Ernährung
Beilage zur Weihnachtsgans: Rotkohl selber machen

Bonn (dpa/tmn) - Rotkohl - oder Blaukraut - ist einer der Klassiker in der Winterküche. Für seine Zubereitung sollten Hobbyköche allerdings etwas Geduld mitbringen. Doch die lohnt sich.
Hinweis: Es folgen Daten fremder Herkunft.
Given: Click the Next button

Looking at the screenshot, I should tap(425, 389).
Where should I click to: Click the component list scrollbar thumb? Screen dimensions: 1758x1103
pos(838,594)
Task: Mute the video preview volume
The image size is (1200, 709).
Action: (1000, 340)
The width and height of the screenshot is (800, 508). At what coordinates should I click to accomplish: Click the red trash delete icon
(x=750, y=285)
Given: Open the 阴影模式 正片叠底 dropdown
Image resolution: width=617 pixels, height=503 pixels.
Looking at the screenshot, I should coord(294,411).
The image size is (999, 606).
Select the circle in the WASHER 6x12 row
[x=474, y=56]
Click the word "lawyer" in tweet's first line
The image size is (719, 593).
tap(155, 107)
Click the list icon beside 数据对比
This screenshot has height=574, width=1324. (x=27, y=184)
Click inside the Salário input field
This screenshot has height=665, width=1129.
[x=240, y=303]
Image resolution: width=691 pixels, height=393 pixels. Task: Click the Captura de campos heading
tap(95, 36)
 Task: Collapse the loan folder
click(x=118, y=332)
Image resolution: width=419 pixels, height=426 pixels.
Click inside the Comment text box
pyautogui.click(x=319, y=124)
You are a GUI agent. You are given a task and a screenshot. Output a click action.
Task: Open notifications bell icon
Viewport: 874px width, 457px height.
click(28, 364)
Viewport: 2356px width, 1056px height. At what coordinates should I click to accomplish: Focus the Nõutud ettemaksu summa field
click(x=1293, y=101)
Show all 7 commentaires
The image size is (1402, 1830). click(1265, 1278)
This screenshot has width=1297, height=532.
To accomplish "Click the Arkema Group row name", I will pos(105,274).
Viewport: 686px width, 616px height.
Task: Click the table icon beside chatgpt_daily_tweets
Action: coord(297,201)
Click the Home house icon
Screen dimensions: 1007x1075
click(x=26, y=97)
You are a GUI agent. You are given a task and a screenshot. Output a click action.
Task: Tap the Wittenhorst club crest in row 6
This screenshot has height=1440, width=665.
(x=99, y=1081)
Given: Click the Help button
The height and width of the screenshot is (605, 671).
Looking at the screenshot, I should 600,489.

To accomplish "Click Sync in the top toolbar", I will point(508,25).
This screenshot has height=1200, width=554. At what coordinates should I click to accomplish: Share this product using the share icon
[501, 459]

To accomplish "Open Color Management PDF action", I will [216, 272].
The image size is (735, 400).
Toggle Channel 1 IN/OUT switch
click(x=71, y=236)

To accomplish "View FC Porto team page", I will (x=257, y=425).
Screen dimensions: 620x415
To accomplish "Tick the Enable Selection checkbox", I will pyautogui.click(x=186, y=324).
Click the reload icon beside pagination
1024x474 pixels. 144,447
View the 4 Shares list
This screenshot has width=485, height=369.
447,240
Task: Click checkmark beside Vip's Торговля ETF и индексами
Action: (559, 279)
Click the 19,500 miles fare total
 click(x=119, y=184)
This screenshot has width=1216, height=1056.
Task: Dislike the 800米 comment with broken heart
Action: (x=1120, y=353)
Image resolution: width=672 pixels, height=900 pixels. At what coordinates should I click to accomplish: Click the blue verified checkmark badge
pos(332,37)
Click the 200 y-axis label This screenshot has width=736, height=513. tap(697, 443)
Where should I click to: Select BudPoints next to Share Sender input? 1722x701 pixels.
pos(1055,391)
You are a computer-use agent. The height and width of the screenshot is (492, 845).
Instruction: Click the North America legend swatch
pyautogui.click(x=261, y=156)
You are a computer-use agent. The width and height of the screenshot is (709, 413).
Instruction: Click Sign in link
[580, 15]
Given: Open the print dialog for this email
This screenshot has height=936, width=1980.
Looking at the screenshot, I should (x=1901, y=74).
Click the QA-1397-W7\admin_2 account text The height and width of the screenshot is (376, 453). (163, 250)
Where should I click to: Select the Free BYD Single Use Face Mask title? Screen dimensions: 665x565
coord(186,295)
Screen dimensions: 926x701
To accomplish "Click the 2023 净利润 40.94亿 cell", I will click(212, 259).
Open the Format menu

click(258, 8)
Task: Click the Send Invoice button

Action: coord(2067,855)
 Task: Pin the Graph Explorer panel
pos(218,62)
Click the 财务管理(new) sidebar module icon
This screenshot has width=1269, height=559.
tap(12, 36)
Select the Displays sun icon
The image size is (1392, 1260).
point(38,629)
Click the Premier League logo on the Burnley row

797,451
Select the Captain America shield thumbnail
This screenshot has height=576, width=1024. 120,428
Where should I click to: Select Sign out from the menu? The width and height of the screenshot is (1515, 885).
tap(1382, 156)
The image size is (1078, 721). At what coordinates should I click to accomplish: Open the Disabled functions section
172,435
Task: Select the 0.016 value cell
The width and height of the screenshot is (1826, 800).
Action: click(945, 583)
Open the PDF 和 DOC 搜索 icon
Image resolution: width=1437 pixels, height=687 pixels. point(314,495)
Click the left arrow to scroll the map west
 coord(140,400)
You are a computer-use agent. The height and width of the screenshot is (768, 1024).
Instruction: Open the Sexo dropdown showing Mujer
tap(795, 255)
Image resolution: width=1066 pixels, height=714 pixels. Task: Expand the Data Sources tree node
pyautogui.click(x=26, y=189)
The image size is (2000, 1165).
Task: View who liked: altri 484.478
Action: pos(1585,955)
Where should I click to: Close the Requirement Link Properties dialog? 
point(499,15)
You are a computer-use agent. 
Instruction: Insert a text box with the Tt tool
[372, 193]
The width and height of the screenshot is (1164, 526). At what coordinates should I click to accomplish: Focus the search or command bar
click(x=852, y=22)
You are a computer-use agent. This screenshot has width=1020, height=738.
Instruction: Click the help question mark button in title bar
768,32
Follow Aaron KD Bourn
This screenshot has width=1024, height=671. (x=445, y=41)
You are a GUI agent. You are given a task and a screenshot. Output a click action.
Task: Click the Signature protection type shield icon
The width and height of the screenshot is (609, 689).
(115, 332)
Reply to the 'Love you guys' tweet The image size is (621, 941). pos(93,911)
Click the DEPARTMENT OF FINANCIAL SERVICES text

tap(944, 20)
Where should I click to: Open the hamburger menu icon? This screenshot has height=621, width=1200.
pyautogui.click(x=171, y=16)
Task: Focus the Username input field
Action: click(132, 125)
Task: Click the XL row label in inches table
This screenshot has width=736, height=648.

Dienstag, 09.12.2014, 15:16 Uhr
Veröffentlicht: Dienstag, 09.12.2014, 14:35 Uhr
Zuletzt bearbeitet: Dienstag, 09.12.2014, 15:16 Uhr

Rotkohl ist die klassische Beilage für die Gans oder den Sauerbraten. Wer Rotkohl - auch Blaukraut genannt - zubereiten möchte, braucht aber etwas Geduld. Es muss erst geschnitten und gehobelt werden und dann mit einigen Zutaten langsam köcheln, erklärt der Provinzialverband Rheinischer Obst- und Gemüsebauer. Diese Zutaten sind zum Beispiel Essig, Zucker, Nelken, Salz, Lorbeerblätter und Äpfel. Auch Johannisbeer- oder Holundergelee und Zimt können dem Rotkohl eine individuelle Note geben.

Die verschiedenen Namen - Rotkohl und Blaukraut - machen sich an der Zubereitung fest: Kommen Säuren wie Essig zum Gemüse, färbt es sich rot, wird darauf verzichtet und mehr Zucker hinzugegeben, färbt es sich blau.